Working data
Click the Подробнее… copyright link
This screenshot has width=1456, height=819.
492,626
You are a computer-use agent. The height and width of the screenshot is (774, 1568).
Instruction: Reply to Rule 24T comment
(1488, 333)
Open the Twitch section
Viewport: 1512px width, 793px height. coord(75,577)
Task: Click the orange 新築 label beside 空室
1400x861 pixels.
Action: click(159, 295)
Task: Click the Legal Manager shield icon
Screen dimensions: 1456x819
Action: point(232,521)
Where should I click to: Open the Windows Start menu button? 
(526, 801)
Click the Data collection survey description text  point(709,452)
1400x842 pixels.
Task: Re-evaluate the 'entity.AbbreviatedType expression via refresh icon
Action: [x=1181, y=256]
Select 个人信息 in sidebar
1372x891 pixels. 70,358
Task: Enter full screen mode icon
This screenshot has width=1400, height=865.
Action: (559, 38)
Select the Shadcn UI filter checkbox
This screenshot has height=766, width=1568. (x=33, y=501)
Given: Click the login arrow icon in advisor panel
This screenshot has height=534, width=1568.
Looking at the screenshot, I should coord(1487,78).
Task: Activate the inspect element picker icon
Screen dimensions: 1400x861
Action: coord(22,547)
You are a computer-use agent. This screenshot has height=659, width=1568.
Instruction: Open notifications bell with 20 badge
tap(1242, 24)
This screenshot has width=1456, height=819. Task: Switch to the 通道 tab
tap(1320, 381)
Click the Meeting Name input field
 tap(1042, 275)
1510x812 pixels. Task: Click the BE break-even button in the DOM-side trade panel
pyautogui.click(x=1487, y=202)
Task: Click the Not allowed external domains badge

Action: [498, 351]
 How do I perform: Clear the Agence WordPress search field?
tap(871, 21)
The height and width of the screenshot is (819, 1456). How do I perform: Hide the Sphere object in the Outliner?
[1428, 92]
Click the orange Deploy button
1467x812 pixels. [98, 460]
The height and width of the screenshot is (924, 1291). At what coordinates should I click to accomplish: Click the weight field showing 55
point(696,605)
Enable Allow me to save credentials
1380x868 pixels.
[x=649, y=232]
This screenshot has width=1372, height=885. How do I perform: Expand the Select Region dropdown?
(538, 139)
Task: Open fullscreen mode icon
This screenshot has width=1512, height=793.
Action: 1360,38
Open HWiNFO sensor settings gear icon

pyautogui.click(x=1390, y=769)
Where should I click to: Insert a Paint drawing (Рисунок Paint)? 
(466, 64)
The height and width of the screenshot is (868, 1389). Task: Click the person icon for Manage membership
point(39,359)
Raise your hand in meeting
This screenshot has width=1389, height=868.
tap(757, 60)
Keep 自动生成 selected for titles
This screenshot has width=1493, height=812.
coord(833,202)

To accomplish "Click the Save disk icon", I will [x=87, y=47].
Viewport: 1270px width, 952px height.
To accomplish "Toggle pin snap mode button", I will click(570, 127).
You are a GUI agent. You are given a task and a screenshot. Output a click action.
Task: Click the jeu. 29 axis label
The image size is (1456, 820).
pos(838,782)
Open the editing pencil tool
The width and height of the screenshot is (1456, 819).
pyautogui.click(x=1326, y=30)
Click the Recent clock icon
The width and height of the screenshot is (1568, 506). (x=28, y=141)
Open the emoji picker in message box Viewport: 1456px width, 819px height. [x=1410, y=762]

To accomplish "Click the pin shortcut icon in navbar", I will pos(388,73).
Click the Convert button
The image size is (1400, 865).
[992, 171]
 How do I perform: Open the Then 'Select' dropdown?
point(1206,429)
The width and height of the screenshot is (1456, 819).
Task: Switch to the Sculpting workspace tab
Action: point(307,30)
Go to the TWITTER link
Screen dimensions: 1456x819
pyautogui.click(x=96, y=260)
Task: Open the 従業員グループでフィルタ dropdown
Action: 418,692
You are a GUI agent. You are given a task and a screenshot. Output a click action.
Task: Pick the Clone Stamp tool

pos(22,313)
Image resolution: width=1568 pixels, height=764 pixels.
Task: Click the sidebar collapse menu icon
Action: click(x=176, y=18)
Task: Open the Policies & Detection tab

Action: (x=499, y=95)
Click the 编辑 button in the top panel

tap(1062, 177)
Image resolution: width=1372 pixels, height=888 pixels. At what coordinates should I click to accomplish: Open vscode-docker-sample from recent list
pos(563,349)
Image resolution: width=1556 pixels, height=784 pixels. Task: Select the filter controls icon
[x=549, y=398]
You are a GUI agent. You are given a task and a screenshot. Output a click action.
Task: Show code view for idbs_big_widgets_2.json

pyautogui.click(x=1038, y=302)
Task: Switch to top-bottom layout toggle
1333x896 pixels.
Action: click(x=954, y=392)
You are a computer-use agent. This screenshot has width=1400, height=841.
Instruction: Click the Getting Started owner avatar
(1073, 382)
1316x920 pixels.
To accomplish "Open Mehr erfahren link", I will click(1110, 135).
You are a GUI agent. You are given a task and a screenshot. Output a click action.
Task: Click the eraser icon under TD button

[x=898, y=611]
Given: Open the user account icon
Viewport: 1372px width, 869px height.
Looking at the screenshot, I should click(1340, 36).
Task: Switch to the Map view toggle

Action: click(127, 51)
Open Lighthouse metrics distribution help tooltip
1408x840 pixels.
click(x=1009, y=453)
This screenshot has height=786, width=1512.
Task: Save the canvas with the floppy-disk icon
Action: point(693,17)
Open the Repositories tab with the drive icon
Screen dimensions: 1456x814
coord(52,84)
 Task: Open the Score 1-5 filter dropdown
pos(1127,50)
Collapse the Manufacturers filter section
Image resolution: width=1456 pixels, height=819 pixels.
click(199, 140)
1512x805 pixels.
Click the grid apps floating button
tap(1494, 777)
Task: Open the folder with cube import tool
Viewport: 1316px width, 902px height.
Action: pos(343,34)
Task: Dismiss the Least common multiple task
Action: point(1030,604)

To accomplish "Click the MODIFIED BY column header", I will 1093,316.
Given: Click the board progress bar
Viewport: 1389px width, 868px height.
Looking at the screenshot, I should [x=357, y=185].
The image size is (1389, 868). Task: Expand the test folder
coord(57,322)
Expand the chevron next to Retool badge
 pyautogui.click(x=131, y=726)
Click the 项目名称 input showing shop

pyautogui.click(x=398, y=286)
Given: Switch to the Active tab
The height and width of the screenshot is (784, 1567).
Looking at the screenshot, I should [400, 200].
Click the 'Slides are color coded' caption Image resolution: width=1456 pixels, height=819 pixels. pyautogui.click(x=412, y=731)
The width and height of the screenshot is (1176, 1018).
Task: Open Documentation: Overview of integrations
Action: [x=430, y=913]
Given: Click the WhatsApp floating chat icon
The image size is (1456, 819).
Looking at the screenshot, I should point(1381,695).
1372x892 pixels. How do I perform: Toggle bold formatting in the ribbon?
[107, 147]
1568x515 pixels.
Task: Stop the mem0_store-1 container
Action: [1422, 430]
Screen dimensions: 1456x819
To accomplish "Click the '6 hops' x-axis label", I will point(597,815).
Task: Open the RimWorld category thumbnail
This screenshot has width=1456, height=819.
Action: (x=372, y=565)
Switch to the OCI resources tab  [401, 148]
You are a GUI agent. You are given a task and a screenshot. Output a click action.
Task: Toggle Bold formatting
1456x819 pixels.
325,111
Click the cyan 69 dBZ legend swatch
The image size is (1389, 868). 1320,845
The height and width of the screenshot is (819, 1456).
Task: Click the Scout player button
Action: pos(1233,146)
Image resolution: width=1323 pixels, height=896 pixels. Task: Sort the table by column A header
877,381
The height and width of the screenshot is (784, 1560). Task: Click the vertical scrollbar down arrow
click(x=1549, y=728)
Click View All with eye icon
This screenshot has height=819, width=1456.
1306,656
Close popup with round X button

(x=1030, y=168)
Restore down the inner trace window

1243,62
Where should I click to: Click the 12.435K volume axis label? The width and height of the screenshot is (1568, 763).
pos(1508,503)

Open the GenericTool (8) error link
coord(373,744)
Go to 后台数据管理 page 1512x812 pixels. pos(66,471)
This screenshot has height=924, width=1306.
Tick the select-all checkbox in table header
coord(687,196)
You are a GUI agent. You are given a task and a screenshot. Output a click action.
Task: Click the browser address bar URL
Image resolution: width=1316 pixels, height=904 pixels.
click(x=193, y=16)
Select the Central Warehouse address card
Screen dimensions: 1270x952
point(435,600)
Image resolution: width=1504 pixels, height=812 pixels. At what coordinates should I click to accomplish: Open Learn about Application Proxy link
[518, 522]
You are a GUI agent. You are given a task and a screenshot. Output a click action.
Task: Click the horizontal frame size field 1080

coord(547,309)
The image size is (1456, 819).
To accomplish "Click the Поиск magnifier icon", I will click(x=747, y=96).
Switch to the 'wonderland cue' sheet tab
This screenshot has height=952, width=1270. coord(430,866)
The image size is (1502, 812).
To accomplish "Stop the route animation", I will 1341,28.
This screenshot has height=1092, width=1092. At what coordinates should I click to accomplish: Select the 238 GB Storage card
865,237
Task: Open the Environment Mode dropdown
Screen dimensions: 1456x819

Your assignment
Give the number of lines in the listing above that hold the string "address", with nothing else.

Your response
2